JDRF-Led Workshop Explores Progress toward an Artificial Pancreas System

Research Highlights

Leading experts from industry, academia, and government came together the second week of April in Bethesda, MD, to discuss innovation in the development of an artificial pancreas system at a workshop hosted by the National Institutes of Health, the Food and Drug Administration (FDA), and JDRF. A commercially-viable artificial pancreas system would mimic the biological function of the pancreas in people with type 1 diabetes (T1D).

The workshop took a comprehensive approach to developing an artificial pancreas system and bringing it to market—research scientists presented their latest findings from laboratory work and clinical trials, industry investigators highlighted state-of-the-art advancements in technology, and government officials laid out the challenges to commercialization. Topics included everything from new device designs and approaches to optimize artificial pancreas systems, to improving insulin hormone replacement and ways to accelerate device production.

Roman Hovorka, Ph.D., director of research in the department of pediatrics at the University of Cambridge, shared successful results from a recent outpatient clinical trial of the artificial pancreas system that was used in children and adolescents overnight. Using unsupervised home studies that lasted an average of one week, Dr. Hovorka found that blood-glucose levels remained in healthy targeted ranges and that participants found the technology easy to use.

Arleen Pinkos, scientific reviewer at the FDA, addressed the challenges of making the artificial pancreas commercially available from a regulatory perspective. Pinkos told attendees that the FDA is relying on strong science, expert opinions, and clinical study evidence when reviewing the device. She emphasized that the challenge lies in labeling the device—it has to be easy to understand, with concise yet comprehensive directions. “If the user thoroughly understands the limits of the system, that helps mitigate risk and tips the balance in a favorable direction [for approval],” Pinkos said.

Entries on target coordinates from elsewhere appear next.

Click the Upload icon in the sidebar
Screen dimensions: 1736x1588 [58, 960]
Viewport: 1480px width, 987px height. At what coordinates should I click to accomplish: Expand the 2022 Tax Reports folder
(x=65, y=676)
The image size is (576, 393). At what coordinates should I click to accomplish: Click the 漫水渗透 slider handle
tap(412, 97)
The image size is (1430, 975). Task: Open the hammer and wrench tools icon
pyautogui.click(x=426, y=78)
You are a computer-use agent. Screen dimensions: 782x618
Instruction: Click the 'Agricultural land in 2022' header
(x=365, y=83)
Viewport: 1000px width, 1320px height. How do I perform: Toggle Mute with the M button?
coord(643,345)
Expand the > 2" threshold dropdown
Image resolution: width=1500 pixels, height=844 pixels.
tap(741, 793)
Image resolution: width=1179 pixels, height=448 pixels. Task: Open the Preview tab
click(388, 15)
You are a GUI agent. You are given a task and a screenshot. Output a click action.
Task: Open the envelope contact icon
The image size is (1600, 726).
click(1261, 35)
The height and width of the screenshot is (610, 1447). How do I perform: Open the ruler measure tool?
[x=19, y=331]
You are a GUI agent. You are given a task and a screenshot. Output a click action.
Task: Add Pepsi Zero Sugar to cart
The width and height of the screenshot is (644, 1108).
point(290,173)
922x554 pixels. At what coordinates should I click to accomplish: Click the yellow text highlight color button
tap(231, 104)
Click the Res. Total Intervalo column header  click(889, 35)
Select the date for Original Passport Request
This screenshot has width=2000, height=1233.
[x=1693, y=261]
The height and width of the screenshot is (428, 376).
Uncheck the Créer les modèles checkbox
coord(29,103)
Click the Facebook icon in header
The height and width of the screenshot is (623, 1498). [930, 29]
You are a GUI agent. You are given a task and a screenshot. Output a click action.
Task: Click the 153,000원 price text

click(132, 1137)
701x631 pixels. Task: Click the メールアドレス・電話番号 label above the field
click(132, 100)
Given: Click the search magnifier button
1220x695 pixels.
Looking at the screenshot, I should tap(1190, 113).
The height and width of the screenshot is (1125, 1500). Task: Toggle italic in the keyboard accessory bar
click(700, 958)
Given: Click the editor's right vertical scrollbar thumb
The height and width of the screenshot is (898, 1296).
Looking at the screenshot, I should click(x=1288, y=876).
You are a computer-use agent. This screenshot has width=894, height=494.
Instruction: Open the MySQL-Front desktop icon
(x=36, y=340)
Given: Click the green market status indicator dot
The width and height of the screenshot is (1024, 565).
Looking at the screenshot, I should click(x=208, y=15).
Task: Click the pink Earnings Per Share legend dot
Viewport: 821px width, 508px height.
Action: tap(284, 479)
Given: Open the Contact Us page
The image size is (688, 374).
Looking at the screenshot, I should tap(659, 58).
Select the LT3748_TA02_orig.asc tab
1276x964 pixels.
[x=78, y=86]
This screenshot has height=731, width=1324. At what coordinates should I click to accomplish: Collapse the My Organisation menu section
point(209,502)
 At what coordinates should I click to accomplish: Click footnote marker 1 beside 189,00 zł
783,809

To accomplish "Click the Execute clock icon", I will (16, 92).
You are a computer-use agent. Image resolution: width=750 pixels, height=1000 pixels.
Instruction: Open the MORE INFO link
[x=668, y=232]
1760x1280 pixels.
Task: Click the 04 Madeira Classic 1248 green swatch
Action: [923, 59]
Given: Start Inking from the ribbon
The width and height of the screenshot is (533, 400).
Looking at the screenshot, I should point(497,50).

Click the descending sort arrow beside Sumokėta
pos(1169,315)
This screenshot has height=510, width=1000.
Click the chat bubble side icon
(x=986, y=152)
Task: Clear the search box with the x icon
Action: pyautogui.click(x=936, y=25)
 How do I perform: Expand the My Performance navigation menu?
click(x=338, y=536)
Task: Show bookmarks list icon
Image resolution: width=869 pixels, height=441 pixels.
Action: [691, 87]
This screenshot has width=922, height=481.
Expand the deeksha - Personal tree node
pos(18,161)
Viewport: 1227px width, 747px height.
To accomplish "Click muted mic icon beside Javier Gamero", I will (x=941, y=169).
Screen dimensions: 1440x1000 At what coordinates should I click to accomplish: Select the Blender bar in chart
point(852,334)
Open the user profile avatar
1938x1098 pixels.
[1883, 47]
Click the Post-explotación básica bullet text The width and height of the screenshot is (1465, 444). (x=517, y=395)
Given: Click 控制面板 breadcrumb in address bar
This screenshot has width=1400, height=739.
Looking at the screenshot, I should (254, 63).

Other key presenters included Boris Kovatchev, Ph.D., from the University of Virginia, who spoke about the mobile platform of the artificial pancreas and how it operates; Kenneth Ward, M.D., senior scientist at Legacy Research Institute, who shared with participants the development of an “intelligent” catheter than combines hormone delivery with glucose sensing; and Steve Prestrelski, Ph.D., chief scientific officer at Xeris Pharmaceuticals, who shed light on novel glucagon formulations that are being developed for possible use in artificial pancreas systems.

In total, more than 40 presenters shared key findings in their field with the 175-person-strong audience.

“Incredible progress has been made on developing an artificial pancreas system,” says Aaron Kowalski, Ph.D., vice president of treat therapies at JDRF. “The ultimate goal is to get these devices into the hands of people with type 1 diabetes to ease the burden of living with this disease.”